Short Term Complications
The majority of men experience some adverse effects immediately post-surgery, most commonly bruising, inflammation and pain in the affected area. Occasionally an infection may occur and some men may also notice blood in their semen the first few times they ejaculate following the procedure.
However, these effects are not usually long lasting and subside within approximately a week. To manage the pain for the short-term, cold packs may be applied to the area and analgesic medications such as paracetamol and ibuprofen may also offer a benefit. Tight fitting underwear can help to restrict movement and subsequent pain of the penis.
Post-Vasectomy Pain Syndrome (PVPS)
PVPS is a syndrome involving chronic pain following a vasectomy, which may present immediately or delayed up to several years later. Most men do not suffer from ongoing pain but some studies have reported 3-10% of patients noting some issues.
The characteristics of the pain can vary between cases from constant pain to intermittent pain that intensifies during certain activities, such as sexual intercourse or extensive physical exertion. The pain may affect one or both testicles and may be described as a dull ache or sharp and intense pain.
Primary Progressive Aphasia
Some scientific research has suggested a link between primary progressive aphasia, a form of dementia, and vasectomy. Patients that had had a vasectomy in the past were found to be at twice the risk (40% in comparison to 16%) of developing this form of dementia than the control group.
However, this link requires further research before it is regarded as true, as there have been no further studies to support this claim at this point in time.
In rare cases a haematoma may develop inside the scrotum after a vasectomy. This is a collection of blood that forms a clot in the tissue surrounding a ruptured blood vessel. It is usually small in size but may grow to be very large in some men to fill the scrotum entirely and make the area become swollen and painful.
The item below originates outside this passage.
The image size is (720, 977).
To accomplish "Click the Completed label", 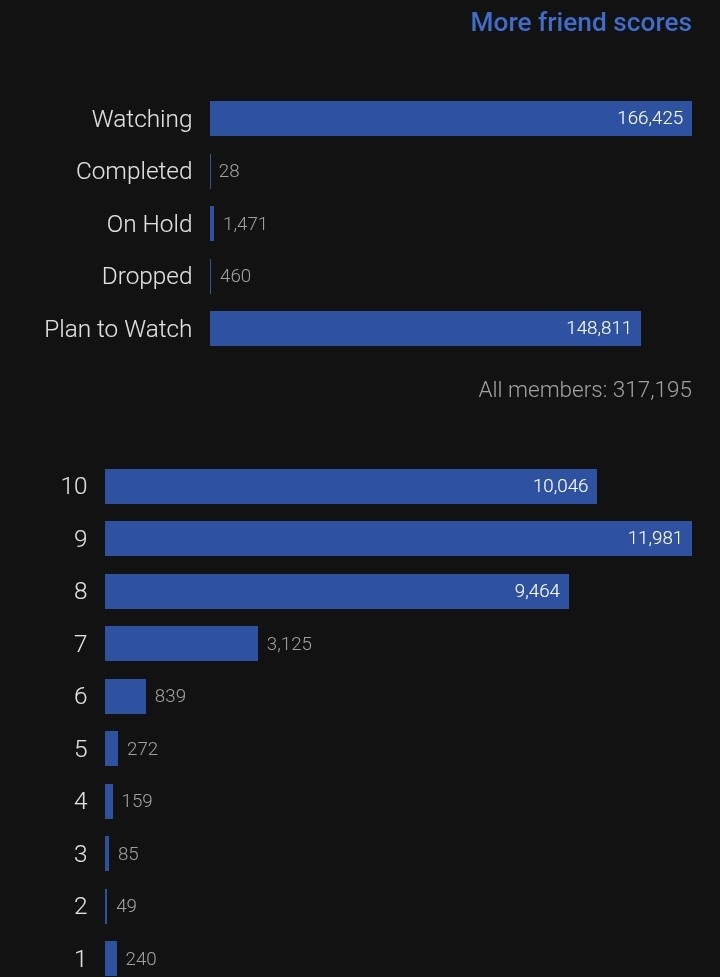I will click(134, 171).
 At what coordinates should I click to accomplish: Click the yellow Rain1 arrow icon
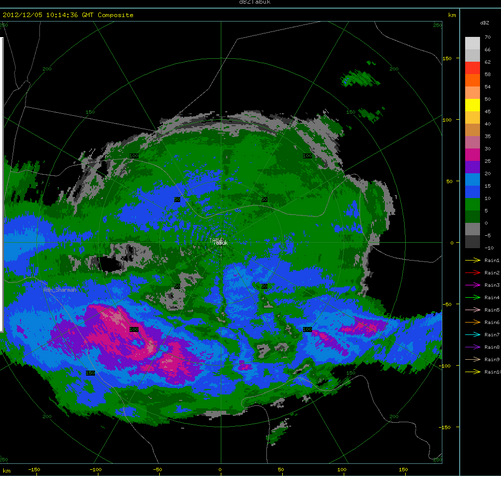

While the majority of cases of haematoma are minor and do not cause major issues, the quality of life is reduced significantly for some men as a result and may require surgical removal of the clot.
Occasionally the vas deferens that has been clamped and cut in the vasectomy surgery may leak some sperm. It is possible for this sperm to then collect and form granulomas in the surrounding tissue, although this is rare.
These hard lumps may not cause any symptoms but they have the potential to become swollen and cause significant local pain. Depending on the severity of the condition sperm granulomas may be managed with non-steroidal anti-inflammatory drugs (NSAIDs) such as ibuprofen or may need to be surgically removed.
A vasectomy is considered to be a permanent form of contraception and men should not need to use an alternative method of contraception. However, very rarely the vas deferens may reconnect over time and lead to the presence of sperm in semen and, consequently, the ability to conceive a child. Taking a sperm test to confirm sperm count is zero can help to confirm the efficacy of the vasectomy as a contraceptive method, but most men do not routinely require this.